Ich war schon mit Paul Reed Smith befreundet, bevor wir über Periphery miteinander zu tun hatten. Er wohnte etwa eine Stunde von mir entfernt, und ich fuhr zum PRS-Werk, als sie den Archon entwickelten. Paul freute sich über unsere Hilfe, und dann trafen wir uns auf einer NAMM Winter Convention in Anaheim wieder, wo wir gemeinsam in der Hotelbar saßen und über Gitarren fachsimpelten, bis er meinte: „Was hältst du davon, wenn ich dir eine Gitarre baue? Ich wette, dass ich das perfekte Instrument für dich entwickeln kann.“ Ich erwiderte: „Okay, aber ich sage dir gleich, die bei PRS übliche Mensur ist etwas zu kurz für mich, und es gibt auch einige andere Spezifikationen, die ich ändern möchte, zum Beispiel den Griffbrettradius.“
Zudem schwebten mir leistungsstarke Tonabnehmer vor, wie PRS sie seinerzeit Zeit noch nicht hatten. Er versicherte, das sei kein Problem, woraufhin sie innerhalb eines halben Jahres wirklich mein Trauminstrument bauten. Die allererste dieser Gitarren hängt bei mir daheim an der Wand; ich nehme sie nirgendwohin mit, weil sie so besonders für mich ist. Sie brachte mich dazu, einen Endorsement-Vertrag mit PRS zu unterzeichnen – einer Marke, die ich schon als Teenager verehrte. Nie hätte ich gedacht, dass ich mir mal so etwas leisten könnte, und jetzt werben sie sogar mit mir.

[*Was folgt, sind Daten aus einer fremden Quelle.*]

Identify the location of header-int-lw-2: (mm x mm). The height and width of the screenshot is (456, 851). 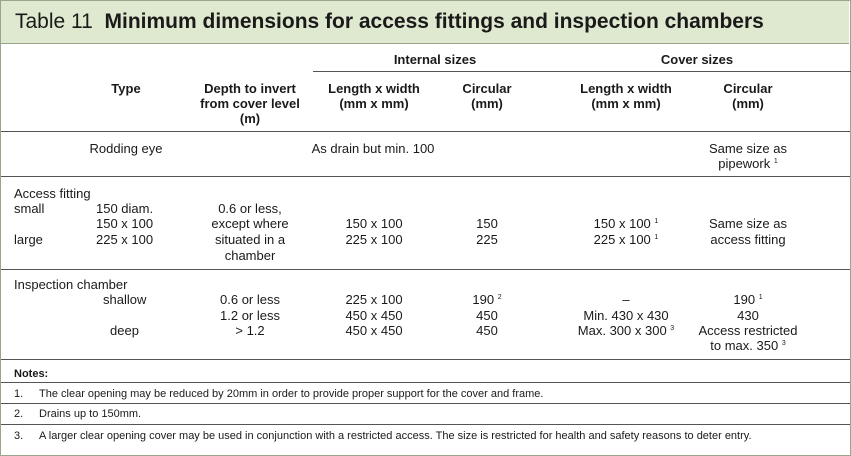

Als Jugendlicher glaubte ich, PRS-Gitarren würden für Leute gebaut, die entweder verdammt gut oder stinkreich sind. Später haben wir auch ein erschwinglicheres SE-Modell auf den Markt gebracht, dessen Ausstattung im Wesentlichen, bis auf ein paar optische Aspekte und teure Features, identisch ist.
(Bild: Ekaterina Gorbacheva)
Was ist das Besondere an deinen Alpha-&-Omega-Pickups von Seymour Duncan?
Das war ein echt brutal klingendes Tonabnehmerset, das wir weiterentwickelt haben. Jetzt gibt es Scarlet & Scourge, die über einen niedrigeren Output verfügen und ein bisschen dynamischer, also auch flexibler einsetzbar sind. Alpha & Omega klangen sehr kraftvoll und passten zum Großteil der Musik von Periphery, aber die beiden neuen Pickups eignen sich besser, um feinere Details in unserem Sound herauszuarbeiten.
Die Entwicklung wurde von den leistungsstarken Modeling-Amps angeregt, die wir benutzen, da braucht man nicht zwangsläufig auch Tonabnehmer, die volle Power bieten, das wirkt sich sogar eher gegenteilig auf den Klang aus. Ich konnte das Paar testen, während wir ‚Djent Is Not A Genre‘ komponierten und aufnahmen, idealere Bedingungen zum Überprüfen seiner Einsatztauglichkeit hätte es nicht geben können.